I've been thinking a lot about what makes a movie good, or better, what makes it likable. It seems there are all sorts of paths into likability. The emotional engagement, the world that surrounds it, the titillation, the challenge. Sometimes it is not the movie itself at all, but the memory of it.
Or. Or the idea of it. Mel Gibson's Jesus movie was a success based on the idea of the thing. All the movie itself had to do was support that idea. So-called puzzle movies fit this.
Now here's the interesting question. "Irreversible" and "Memento" were powerfully engaging. ("Irreversible" is a puzzle movie much deeper than the other.) Do we like these because they used the puzzle to trick us into engaging? Or is it the other way around?
Do we like "Timecode" because it requires investment and we make it, or because the idea of the thing is so cool we get the thrill from ideasurfing?
This movie is an odd one. It just barely misses. I'm tempted to think that with a different voice-over tone and script it would be a cult hit. It seems to have already gone through some re-engineering. I've seen the DVD version and it sounds as if the original version was a bit more risky and to my taste.
What you have here is what I call a completely folded film. A simple folded case would be a movie that has a movie within it and the two reinforce each other in some way. In this case, all we see, 100 per cent, is the movie within, literally many (I didn't count 21) surveillance cameras filming one short sequence: a robbery and four deaths.
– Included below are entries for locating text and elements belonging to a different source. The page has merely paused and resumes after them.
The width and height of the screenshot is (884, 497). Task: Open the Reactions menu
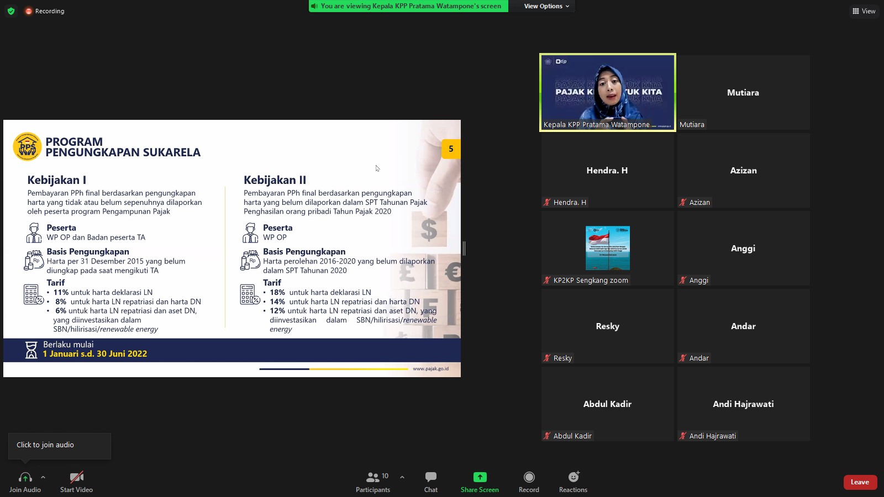click(x=573, y=482)
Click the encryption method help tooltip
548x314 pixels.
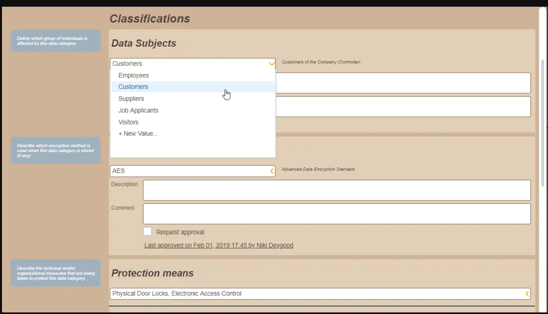click(55, 150)
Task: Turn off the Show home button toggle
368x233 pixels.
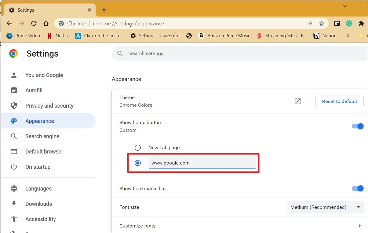Action: tap(357, 126)
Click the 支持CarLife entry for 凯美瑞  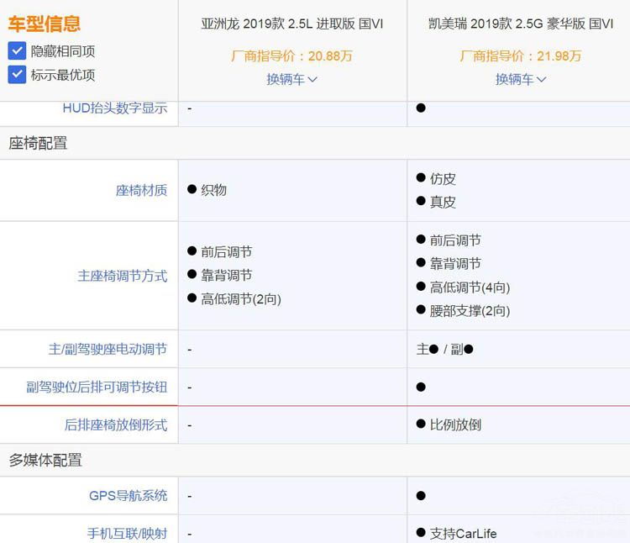[x=463, y=533]
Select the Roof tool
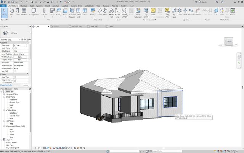This screenshot has height=153, width=244. click(52, 11)
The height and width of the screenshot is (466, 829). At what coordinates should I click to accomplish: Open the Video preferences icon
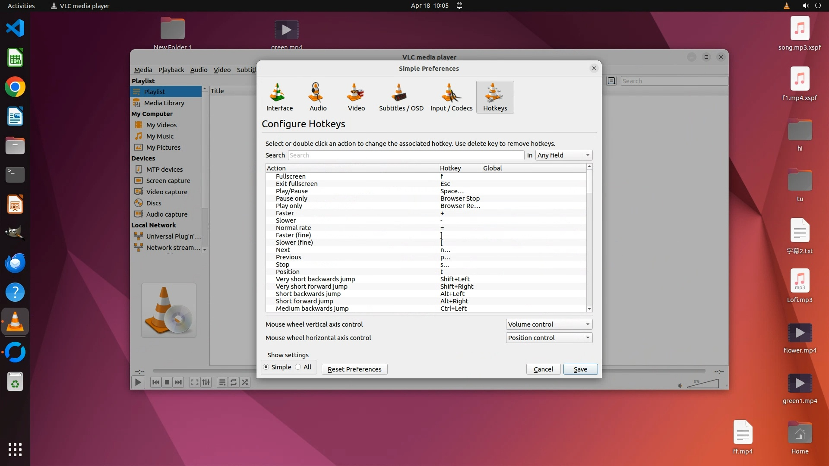(x=356, y=97)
We hear but never see two detectives and occasional buddies watching these and teasing out the hidden solution. There's only one red herring and it isn't a very complex mystery. The adjustment for the DVD seems to have made the solution easier, and that's a shame.
It is a very, very cool idea, though, cool enough for me to value it worth watching. The idea is the thing here. The movie, well it has some deficiencies. But among them surely isn't the editing.
You know, bad editing is something that kills a movie without the viewer knowing why. On the other hand, it can be a silent goddess charming you into the thing. The poor quality of the video, the uninspired voice-over, the simple mystery. All these things are largely overlooked because of the way the engaging camera angles, the obvious voyeurism, and the clever editing draw us in.
"Snake Eyes" may be the coolest of this type. This could be the "Cube" of this genre.
Ted's Evaluation -- 3 of 3: Worth watching.